[Start of Attachment]

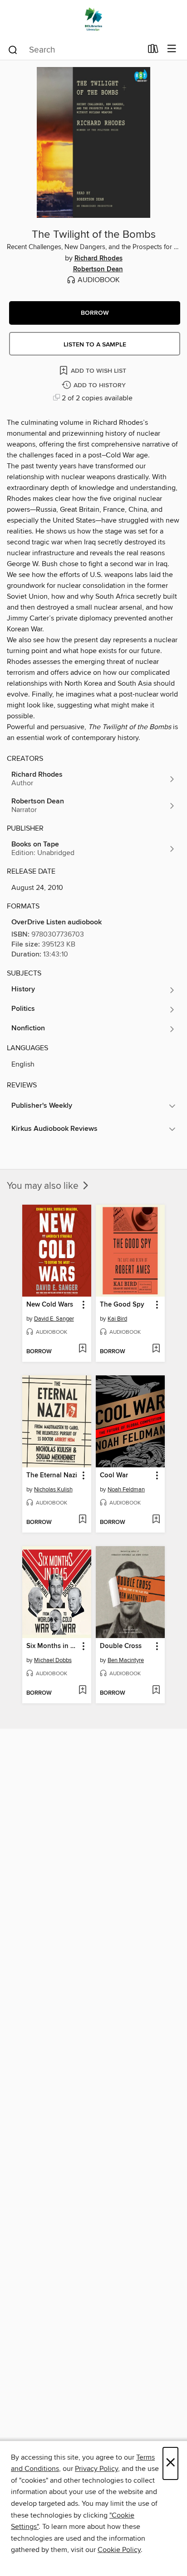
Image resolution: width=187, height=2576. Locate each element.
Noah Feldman (126, 1489)
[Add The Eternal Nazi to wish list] (82, 1520)
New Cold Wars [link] (49, 1305)
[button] (94, 313)
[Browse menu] (171, 49)
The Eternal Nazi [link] (51, 1475)
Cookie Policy (119, 2549)
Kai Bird (117, 1318)
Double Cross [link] (121, 1646)
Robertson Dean (98, 269)
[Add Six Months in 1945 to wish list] (82, 1691)
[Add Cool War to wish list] (156, 1520)
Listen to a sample (95, 345)
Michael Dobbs (53, 1660)
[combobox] (74, 50)
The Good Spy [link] (122, 1305)
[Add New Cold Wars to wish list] (82, 1349)
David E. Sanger (54, 1318)
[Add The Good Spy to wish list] (156, 1349)
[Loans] (153, 51)
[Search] (13, 49)
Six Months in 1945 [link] (52, 1646)
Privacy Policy (96, 2468)
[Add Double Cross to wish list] (156, 1691)
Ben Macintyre (126, 1660)
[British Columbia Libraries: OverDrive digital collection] (93, 19)
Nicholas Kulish (53, 1489)
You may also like (44, 1186)
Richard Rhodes (98, 259)
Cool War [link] (114, 1475)
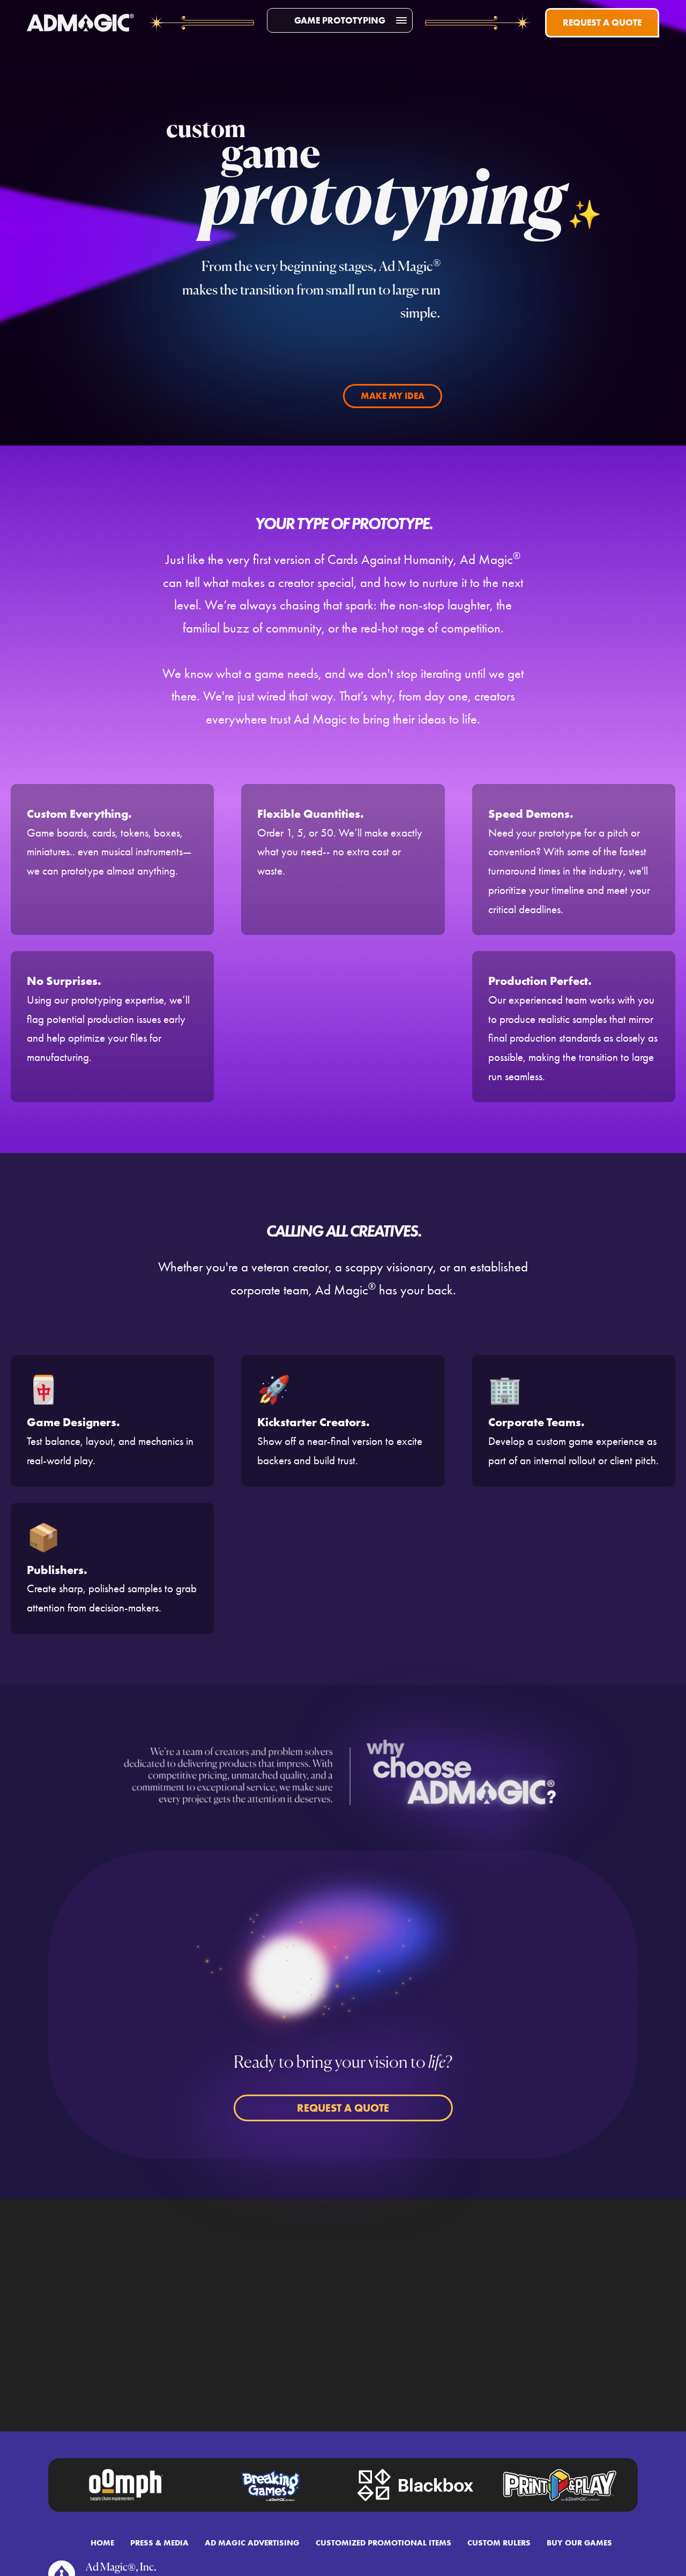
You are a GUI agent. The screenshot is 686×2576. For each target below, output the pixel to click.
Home (102, 2542)
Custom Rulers (499, 2542)
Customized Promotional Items (383, 2542)
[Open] (401, 20)
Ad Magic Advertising (252, 2542)
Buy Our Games (579, 2542)
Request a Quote (602, 22)
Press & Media (159, 2542)
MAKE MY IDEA (392, 395)
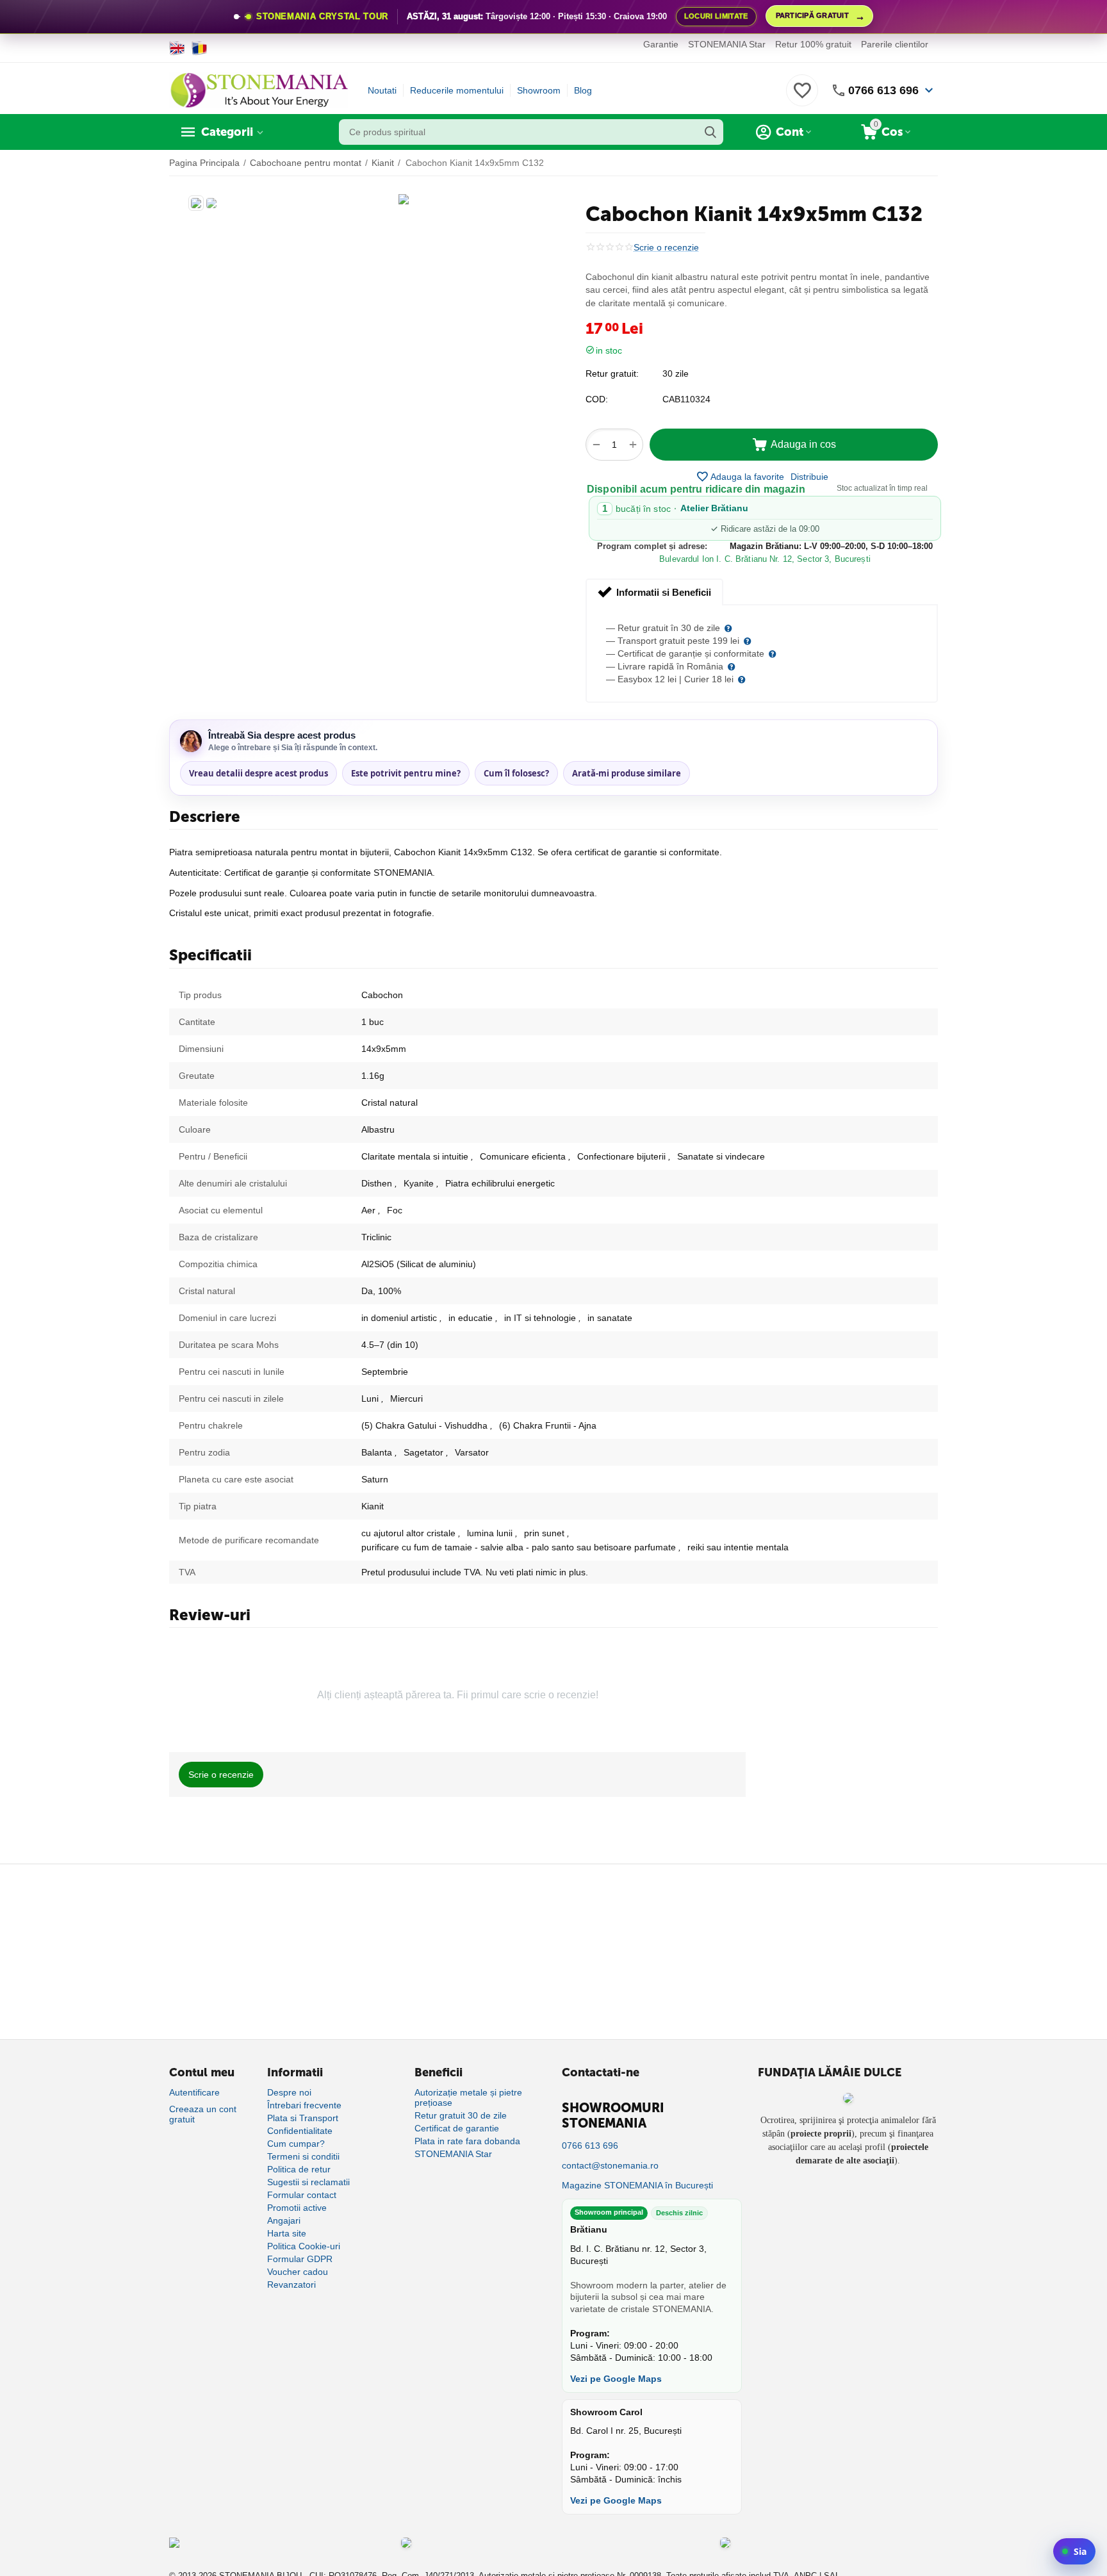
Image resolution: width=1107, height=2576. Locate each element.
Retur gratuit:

[End of Attachment]

What this task involves =>
Among the records above, locate the line containing "Home (102, 2542)" and the line containing "Image resolution: width=1107, height=2576.", then transcribe exactly the lines starting at the first and ending at the second, with no pictures.

Finished exercise =>
Home (102, 2542)
Custom Rulers (499, 2542)
Customized Promotional Items (383, 2542)
[Open] (401, 20)
Ad Magic Advertising (252, 2542)
Buy Our Games (579, 2542)
Request a Quote (602, 22)
Press & Media (159, 2542)
MAKE MY IDEA (392, 395)
Image resolution: width=1107, height=2576. Locate each element.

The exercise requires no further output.